What I'm saying is - sexual attraction and loving someone are not the same thing. Have you changed dramatically from the type he fancied originally ? I know you said you've lost 3 stone, but what is the context ? Put on 10 and lost 3 ? Or put on 2 and lost 3. ? Or has something else about your appearance. altered dramatically ?

That said .. you do also realise this could just as easily be nothing about you . ? Perhaps he had ED problems or some kind of underlying health issue that affects his sex drive . In which case you can only ask him to visit the GP.. before you give up.

PersephoneAgrees · 04/10/2024 09:56

It sounds as though you have slipped into the friend zone rather than remaining sexually attracted lustful partners. At 40 you deserve far more than a celibate yet loving relationship. You should be enjoying yourself in bed with your partner, not accepting this dull life as the norm. Tell him for the final time that you’re not happy with your sex life and either separate or have an open relationship.
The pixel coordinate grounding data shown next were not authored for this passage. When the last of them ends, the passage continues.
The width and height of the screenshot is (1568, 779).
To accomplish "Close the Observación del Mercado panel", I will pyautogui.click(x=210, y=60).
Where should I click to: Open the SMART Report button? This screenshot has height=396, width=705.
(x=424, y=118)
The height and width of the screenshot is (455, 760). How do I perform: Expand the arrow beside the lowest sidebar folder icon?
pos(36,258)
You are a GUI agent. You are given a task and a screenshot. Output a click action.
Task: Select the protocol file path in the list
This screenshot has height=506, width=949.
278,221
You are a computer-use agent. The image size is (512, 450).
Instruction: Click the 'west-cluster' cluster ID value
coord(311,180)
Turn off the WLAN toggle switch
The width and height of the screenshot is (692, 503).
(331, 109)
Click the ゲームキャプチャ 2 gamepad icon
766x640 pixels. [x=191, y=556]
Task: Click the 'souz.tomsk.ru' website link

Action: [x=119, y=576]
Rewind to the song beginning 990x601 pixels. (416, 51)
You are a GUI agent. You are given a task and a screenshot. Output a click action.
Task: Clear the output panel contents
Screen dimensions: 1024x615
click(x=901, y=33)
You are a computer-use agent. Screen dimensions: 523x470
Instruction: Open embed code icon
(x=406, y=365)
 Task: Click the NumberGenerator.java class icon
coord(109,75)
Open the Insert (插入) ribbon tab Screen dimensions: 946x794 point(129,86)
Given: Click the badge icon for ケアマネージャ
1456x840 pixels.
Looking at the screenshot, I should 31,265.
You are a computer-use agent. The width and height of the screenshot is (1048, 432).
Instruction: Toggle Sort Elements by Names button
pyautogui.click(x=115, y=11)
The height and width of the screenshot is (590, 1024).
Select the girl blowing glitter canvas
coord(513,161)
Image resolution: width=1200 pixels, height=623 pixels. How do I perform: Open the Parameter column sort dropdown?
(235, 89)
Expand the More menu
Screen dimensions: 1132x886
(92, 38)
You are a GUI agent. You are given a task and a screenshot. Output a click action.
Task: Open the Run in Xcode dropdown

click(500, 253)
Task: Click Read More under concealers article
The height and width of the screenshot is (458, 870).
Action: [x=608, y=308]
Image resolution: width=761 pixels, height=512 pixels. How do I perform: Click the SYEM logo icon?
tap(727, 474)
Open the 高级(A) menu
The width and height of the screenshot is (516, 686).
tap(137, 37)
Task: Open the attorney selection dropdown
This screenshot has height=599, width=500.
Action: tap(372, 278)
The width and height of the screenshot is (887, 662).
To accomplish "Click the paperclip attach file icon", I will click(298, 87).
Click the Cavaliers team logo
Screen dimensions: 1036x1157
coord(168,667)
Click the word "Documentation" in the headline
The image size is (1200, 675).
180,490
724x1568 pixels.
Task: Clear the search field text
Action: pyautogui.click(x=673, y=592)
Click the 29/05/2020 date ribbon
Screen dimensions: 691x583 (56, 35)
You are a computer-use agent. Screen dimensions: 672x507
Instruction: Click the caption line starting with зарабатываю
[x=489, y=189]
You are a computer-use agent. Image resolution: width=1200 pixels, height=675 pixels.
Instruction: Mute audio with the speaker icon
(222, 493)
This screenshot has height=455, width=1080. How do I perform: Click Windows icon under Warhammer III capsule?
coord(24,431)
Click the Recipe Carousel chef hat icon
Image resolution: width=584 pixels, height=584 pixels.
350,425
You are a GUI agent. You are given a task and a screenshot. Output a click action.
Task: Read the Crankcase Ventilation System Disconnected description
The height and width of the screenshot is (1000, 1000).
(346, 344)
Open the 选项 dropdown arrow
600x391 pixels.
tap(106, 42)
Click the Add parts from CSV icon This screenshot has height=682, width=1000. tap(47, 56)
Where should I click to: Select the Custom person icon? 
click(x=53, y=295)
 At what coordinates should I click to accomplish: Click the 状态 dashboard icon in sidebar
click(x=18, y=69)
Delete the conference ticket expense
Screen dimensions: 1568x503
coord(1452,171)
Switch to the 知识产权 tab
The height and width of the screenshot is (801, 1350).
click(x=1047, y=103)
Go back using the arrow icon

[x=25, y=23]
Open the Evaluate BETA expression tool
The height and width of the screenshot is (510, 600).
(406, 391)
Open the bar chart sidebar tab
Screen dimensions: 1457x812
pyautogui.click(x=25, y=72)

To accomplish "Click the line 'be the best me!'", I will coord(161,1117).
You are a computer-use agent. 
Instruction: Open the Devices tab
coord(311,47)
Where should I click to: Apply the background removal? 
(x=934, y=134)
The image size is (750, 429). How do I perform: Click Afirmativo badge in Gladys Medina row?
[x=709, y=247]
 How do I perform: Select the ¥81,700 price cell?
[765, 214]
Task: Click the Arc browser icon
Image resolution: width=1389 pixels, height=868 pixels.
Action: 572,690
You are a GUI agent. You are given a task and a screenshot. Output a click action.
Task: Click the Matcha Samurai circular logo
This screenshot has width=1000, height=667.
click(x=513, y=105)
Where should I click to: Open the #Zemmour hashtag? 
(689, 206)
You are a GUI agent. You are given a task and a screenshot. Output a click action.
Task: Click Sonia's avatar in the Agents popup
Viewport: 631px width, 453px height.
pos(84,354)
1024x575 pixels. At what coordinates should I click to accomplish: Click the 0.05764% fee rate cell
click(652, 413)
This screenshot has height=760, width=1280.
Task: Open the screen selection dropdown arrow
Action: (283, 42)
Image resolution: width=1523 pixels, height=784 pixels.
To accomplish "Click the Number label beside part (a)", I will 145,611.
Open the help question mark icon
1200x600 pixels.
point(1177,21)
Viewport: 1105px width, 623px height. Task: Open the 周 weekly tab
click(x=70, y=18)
Clara8421 · 04/10/2024 14:16

AboutVattime · 04/10/2024 09:50

Sex drive is a biological instinct. We all have a type. Personally I can't stand beards - a complete turn off. I prefer a slim build and if DH developed a huge beer belly and become obese - that would definitely be a big sexual turn off for me . I wouldn't stop loving him though. .. and sexual attraction is so individual. It can be anything from body shape to hair colour.

What I'm saying is - sexual attraction and loving someone are not the same thing. Have you changed dramatically from the type he fancied originally ? I know you said you've lost 3 stone, but what is the context ? Put on 10 and lost 3 ? Or put on 2 and lost 3. ? Or has something else about your appearance. altered dramatically ?

That said .. you do also realise this could just as easily be nothing about you . ? Perhaps he had ED problems or some kind of underlying health issue that affects his sex drive . In which case you can only ask him to visit the GP.. before you give up.

I put on 6 stone through stress and a bad experience in my old work place and most just over 3, apart from that my appearance hasn't changed at all.

He never used to be like this, it's only the last few years.